[Start of Attachment]
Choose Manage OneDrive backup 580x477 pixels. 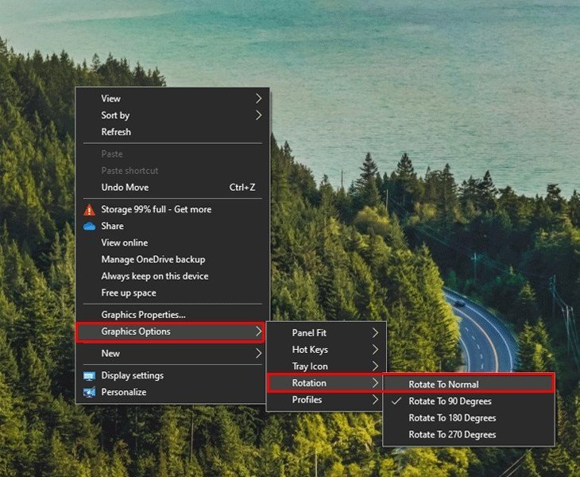point(153,260)
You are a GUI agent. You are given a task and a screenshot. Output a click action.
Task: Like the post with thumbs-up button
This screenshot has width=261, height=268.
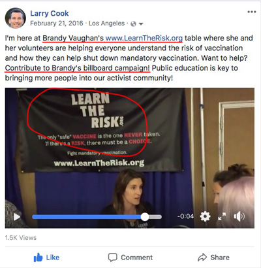(46, 258)
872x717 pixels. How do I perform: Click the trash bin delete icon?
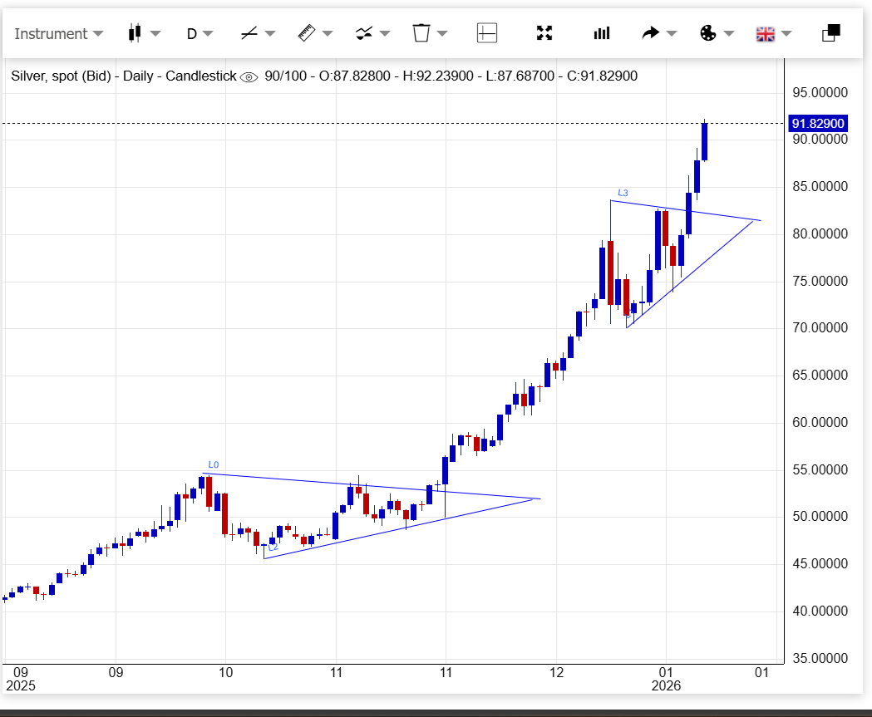pos(421,33)
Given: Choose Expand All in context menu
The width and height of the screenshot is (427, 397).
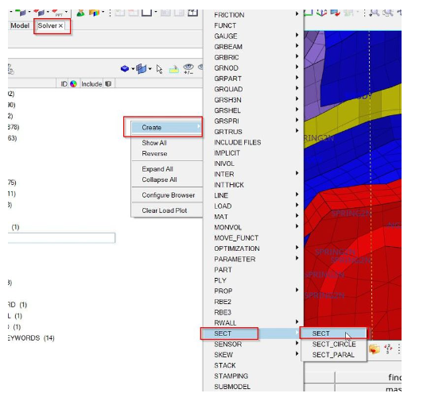Looking at the screenshot, I should coord(157,169).
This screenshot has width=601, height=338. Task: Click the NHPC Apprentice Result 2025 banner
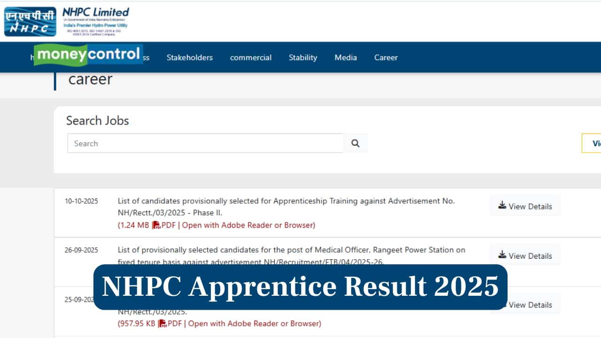point(300,287)
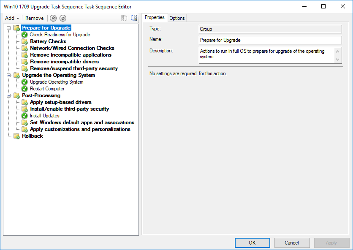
[End of Attachment]
▶ **TASK TO COMPLETE**
In your answer, copy exactly the lines running from the line with "The width and" to the end of the material above, both included, and omit all pictures.

▶ **TASK RESULT**
The width and height of the screenshot is (427, 397).
Looking at the screenshot, I should coord(157,169).
This screenshot has width=601, height=338. Task: Click the NHPC Apprentice Result 2025 banner
point(300,287)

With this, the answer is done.